● Text excerpt
####

Implant technology - unit 1 deck 2 Flashcards
What is the major role of all orthopaedic implants ?
To provide structural support
The ways in which different orthopaedic implants provide structural support differs but the actual mechanisms of load bearing are not that different.
T or F?
True
Fig 2A shows an internal fixation using plate and screws of a lower limb fracture. The load is shown as an axial force F (body weight), although there might also be bending and torsional loads.
In the case of the bone fixator, Figure 2A, we assume that the bones touch at the fracture site. We can identify three important regions, marked 1, 2 and 3 describe these regions in terms of what is happening to the load at each of them:
- Region 1 is where the screws fix the plate to the bone. Here, part of the applied load F1 in the bone above is transferred to the plate. This is a region of load transfer.
- Region 2 is at the fracture site, where the broken bones are supported by the plate. Here part of the load F is taken by the plate and part by the bone. This is a region of load sharing.
- Region 3 is where the screws fix the plate to the bone at the other side of the fracture. This is a region of load transfer, where the load transferred to the plate in Region 1 is transferred back to the bone.
Fig 2B . shows the intramedullary stem of a cemented joint replacement on the right The load is shown as an axial force F (body weight), although there might also be bending and torsional loads.
In the case of Figure 2B. We can identify three important regions, marked 1, 2 and 3 describe these regions in terms of what is happening to the load at each of them:
- Region 1 is one of load transfer, where part of the applied load F2 is transferred from the stem to the bone
- Region 2 is a middle region, where there is load sharing between the bone and the stem
- Region 3 is one of load transfer, where the remaining part of the load (i.e. that not transferred in Region 1) is transferred from the stem to the bone. The bone below this region, of course, takes all the load F2.
Note:
Some simplifications have been made e.g. the cement in the case of the prosthesis. The cement does share some of the load but not much because it is much less stiff than bone or metal. It was left out to simplify the models, but we will return to the subject in Unit 2 when we look at the influence of stiffness on load transfer and load sharing.
Appreciate this:
load transfer does not occur along the whole of the bone-implant interface - it only occurs at certain regions. For the bone plate example, the load is transferred at the bone screw regions, and for the intramedullary stem load transfer takes place at the end regions of the stem only.
Explain the terms load sharing and load transfer.
- For an implant attached to bone, the regions where the load is partly taken by the bone and partly taken by the implant are called regions of load sharing.
- The regions where load is transferred from an implant to a bone (or from a bone to an implant) are called regions of load transfer.
Give two examples where load transfer is combined with load sharing.
Two examples are a bone fixation plate and the stem of a joint replacement component
Recall shear stress during axial loading is caused by forces acting in opposite directions causing the surfaces/ planes to shear or slip within a material
Equation:
τ = V/ A
Shear stress = shearing force (V) / sheared area (A)
In composite materials (structures), how does load transfer occur and what is generated ?
- Load is passed from one material to another across the interfaces between them.
- This generates either interface stresses or relative movement at the interface
Appreciate this:
Interface stresses occur when the two materials are bonded together (composite materials/structures), relative movement occurs if these materials are not boneded or if they were bonded and the bond becomes loose. Loosening can be a serious complication in joint replacements.
How does the difference in the youngs modulus of the two materials bonded together creating a composite structure (material) affect the stresses which will be generated at the interfaces when a compresive load is applied?

####

● Data for review
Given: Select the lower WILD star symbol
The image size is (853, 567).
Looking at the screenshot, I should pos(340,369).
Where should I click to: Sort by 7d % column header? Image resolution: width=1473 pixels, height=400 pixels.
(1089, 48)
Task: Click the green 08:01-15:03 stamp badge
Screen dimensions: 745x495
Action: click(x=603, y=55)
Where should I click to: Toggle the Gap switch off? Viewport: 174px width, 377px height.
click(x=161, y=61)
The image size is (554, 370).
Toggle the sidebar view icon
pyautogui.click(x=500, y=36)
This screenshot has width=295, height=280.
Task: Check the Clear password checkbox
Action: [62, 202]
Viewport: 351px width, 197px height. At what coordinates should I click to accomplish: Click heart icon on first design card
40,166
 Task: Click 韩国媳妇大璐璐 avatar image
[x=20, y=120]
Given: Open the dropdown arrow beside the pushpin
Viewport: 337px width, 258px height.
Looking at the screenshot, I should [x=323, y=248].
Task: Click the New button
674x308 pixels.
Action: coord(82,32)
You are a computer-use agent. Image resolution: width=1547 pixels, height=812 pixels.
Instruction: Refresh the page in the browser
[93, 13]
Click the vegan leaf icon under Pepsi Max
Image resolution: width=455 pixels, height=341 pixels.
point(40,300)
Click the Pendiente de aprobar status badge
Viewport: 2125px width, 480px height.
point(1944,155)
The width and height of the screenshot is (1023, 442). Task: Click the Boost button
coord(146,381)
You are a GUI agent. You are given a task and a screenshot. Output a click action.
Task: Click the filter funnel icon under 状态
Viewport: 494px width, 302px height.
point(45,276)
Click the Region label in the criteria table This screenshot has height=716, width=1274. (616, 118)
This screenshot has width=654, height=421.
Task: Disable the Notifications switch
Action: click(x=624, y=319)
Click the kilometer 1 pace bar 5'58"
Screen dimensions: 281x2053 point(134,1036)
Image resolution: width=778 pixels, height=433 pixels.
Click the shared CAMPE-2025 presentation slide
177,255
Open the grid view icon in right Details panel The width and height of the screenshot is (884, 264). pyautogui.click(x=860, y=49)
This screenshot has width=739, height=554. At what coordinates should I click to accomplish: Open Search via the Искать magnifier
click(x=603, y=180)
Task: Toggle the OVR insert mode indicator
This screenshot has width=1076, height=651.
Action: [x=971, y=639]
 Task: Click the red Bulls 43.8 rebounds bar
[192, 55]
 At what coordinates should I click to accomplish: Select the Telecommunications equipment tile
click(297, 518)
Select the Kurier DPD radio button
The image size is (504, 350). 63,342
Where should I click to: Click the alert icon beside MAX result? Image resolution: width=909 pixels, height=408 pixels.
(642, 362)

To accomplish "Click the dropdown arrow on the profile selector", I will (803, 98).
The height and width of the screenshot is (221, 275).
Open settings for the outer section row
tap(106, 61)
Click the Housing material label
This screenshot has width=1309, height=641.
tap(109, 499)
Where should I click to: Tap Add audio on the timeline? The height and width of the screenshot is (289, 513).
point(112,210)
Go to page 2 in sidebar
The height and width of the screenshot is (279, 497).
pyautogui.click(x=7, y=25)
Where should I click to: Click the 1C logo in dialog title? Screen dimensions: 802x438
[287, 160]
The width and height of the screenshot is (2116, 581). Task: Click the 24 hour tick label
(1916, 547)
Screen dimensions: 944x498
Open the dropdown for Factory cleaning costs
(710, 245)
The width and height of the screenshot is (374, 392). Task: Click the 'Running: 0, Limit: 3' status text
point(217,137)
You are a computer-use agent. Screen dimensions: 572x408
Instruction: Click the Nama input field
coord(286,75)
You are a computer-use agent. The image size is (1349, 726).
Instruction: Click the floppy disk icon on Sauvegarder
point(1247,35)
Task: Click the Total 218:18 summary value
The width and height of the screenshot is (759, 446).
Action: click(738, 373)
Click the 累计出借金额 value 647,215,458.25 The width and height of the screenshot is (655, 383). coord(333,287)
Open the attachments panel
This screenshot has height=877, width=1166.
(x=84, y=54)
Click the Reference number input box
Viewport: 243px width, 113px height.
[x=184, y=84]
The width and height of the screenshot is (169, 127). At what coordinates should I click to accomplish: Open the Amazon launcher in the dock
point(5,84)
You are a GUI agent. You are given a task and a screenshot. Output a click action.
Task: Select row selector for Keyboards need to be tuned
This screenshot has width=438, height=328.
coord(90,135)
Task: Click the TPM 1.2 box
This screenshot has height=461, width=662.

####

● Tasks to perform
• 1. Answer these questions using the implant technology flashcards.
(a) In the bone plate example, what kind of region is Region 2 at the fracture site?
(b) According to the note, why does the cement in a prosthesis share only a small part of the load?
(c) What equation is given for shear stress, and what do its two terms stand for?
• 2. Write the next part of the implant technology flashcards, starting after their final line.

● Task results
• 1.
(a) It is a region of load sharing. There, the plate takes part of the load F and the bone takes the other part.
(b) The cement is much less stiff than bone or metal.
(c) τ = V/A. V is the shearing force, and A is the sheared area.

• 2.
The greater the difference in youngs modulus (E) of the two materials the greater the shear stresses generated
Consider the Fig A in the diagram:
The bottom material is more flexible than the top material, i.e. E2 < E1.
It will therefore compress more under loading and expand laterally more than the top material. If the two materials are bonded together then any lateral strain at the interface is the same for both materials, so a shear stress is generated at the interface, because one material is trying to expand more than the other one.
If the interface was not bonded and it is lubricated, sliding can of course occur freely so there are no shear stresses
Describe how the shear stresses will differ in Fig B if the top material is much more flexible (greater E) than the bottom compared to Fig A where the bottom material is more flexible than the top when a compressive load is applied
The shear stresses at the interface under the region of an applied load from above will be much greater than in Figure 3A.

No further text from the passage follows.